Lucy: Kunst kann Menschen einerseits abschrecken, weil sie das Gefühl haben, sie würden sie nicht verstehen. Es war uns sehr wichtig, dass aus dem Festival nicht eine elitäre Veranstaltung wird. Wir haben aber auch das Gefühl, dass Kunst viele Menschen auf verschiedenste Arten abholen kann. In der Kunst geht es um die emotionale Berührung. Oft müssen zuerst Emotionen aufkommen, damit du etwas annehmen, sich in dir etwas verändern kann.

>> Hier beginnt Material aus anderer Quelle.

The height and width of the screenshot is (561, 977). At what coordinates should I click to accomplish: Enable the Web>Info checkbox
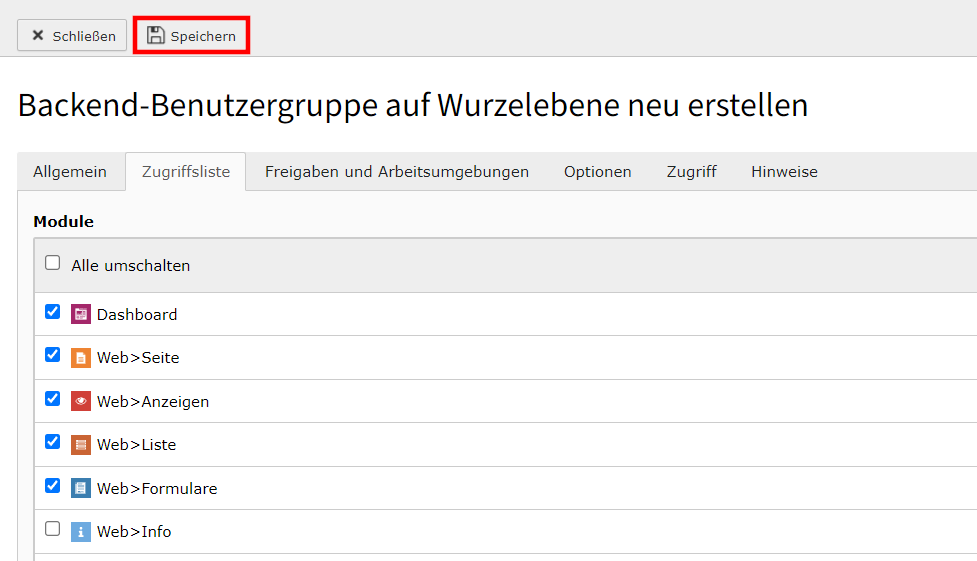(x=53, y=529)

Vivianne: Deshalb gibt es Lesungen, Diskussionen, Workshops und auch einen «Chill-Space», wo du verweilen und dir deine eigenen Notizen machen kannst. Diese kannst dort liegen lassen, damit andere sie lesen können – du kannst sie aber auch mit nach Hause nehmen, um dran weiterzudenken. Es ist hier aber auch wichtig zu erwähnen, dass wir nicht den Anspruch erheben, mit diesem Festival die eine Antwort auf alles zu liefern. Zum Teil widersprechen sich die Positionen zu sexuellem Konsens sogar innerhalb des Festivals.

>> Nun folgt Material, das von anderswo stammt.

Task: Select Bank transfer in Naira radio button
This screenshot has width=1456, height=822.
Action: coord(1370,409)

Ein paar Leute finden Konsens sexy. Ein paar finden ihn unsexy. Ich finde ihn einfach nötig.

Welche künstlerischen Perspektiven des diesjährigen Festivals haben euch besonders überrascht?

Vivianne: Was mich überrascht, zum Schmunzeln gebracht und gleichzeitig ein bisschen überführt hat, ist das Theaterstück von Jeanne Spaeter, «Love Under Contract». Die Performerin hat versucht, ein Jahr nach einem «Beziehungsvertrag» zu leben. Jeanne Spaeter hat einfach alles aufgeschrieben, was «man macht», wenn man eine heteronormative, monogame Beziehung führt, zum Beispiel: beim ersten Date küsst man sich, beim zweiten geht man zusammen nach Hause, nach zwei Monaten stellt man sich den Eltern vor und so weiter.

Lucy: Eine Videoinstallation lässt Sex-Arbeiter*innen als Expert*innen von sexuellem Konsens zu Wort kommen. Gesehen habe ich das Kunstwerk noch nicht, aber ich finde es konzeptuell sehr spannend, denn diese Perspektive ermächtigt Sexarbeiter*innen und geht auch gegen ihre Stigmatisierung vor.

Queerfeministischer Raum
«In der Kunst geht es um die emotionale Berührung. Oft müssen zuerst Emotionen aufkommen, damit du etwas annehmen, sich in dir etwas verändern kann.» (Foto: David Fürst)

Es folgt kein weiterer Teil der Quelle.